» Action item: Find the line with "Select the Brush". Repeat it and each line after it, exactly, down to the end of the records below.

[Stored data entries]
Start of Block
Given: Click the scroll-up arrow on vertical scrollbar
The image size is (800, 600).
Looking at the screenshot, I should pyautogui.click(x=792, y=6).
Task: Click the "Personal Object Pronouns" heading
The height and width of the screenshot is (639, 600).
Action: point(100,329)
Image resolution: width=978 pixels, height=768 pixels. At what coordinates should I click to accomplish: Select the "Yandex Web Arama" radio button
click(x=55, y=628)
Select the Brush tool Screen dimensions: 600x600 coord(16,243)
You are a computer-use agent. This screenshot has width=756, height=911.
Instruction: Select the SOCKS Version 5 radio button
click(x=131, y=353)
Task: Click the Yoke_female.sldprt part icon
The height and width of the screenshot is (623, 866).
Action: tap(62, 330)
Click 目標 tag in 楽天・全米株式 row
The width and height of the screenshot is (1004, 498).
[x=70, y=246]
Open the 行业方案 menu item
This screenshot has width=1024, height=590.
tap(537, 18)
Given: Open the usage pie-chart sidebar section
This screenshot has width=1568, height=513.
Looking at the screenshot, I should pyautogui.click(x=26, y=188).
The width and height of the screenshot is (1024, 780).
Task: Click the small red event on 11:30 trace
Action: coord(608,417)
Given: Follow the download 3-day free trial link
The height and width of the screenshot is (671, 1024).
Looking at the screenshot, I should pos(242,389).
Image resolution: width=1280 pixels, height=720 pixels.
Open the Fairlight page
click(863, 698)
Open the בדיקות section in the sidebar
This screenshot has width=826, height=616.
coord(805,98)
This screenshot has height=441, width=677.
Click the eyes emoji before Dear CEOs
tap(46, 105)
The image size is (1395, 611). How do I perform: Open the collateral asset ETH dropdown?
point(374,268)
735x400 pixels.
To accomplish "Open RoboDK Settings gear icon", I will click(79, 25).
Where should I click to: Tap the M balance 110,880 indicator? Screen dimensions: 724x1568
End of Block
» Final answer:
Select the Brush tool Screen dimensions: 600x600 coord(16,243)
You are a computer-use agent. This screenshot has width=756, height=911.
Instruction: Select the SOCKS Version 5 radio button
click(x=131, y=353)
Task: Click the Yoke_female.sldprt part icon
The height and width of the screenshot is (623, 866).
Action: tap(62, 330)
Click 目標 tag in 楽天・全米株式 row
The width and height of the screenshot is (1004, 498).
[x=70, y=246]
Open the 行业方案 menu item
This screenshot has width=1024, height=590.
tap(537, 18)
Given: Open the usage pie-chart sidebar section
This screenshot has width=1568, height=513.
Looking at the screenshot, I should pyautogui.click(x=26, y=188).
The width and height of the screenshot is (1024, 780).
Task: Click the small red event on 11:30 trace
Action: coord(608,417)
Given: Follow the download 3-day free trial link
The height and width of the screenshot is (671, 1024).
Looking at the screenshot, I should pos(242,389).
Image resolution: width=1280 pixels, height=720 pixels.
Open the Fairlight page
click(863, 698)
Open the בדיקות section in the sidebar
This screenshot has width=826, height=616.
coord(805,98)
This screenshot has height=441, width=677.
Click the eyes emoji before Dear CEOs
tap(46, 105)
The image size is (1395, 611). How do I perform: Open the collateral asset ETH dropdown?
point(374,268)
735x400 pixels.
To accomplish "Open RoboDK Settings gear icon", I will click(79, 25).
Where should I click to: Tap the M balance 110,880 indicator? Screen dimensions: 724x1568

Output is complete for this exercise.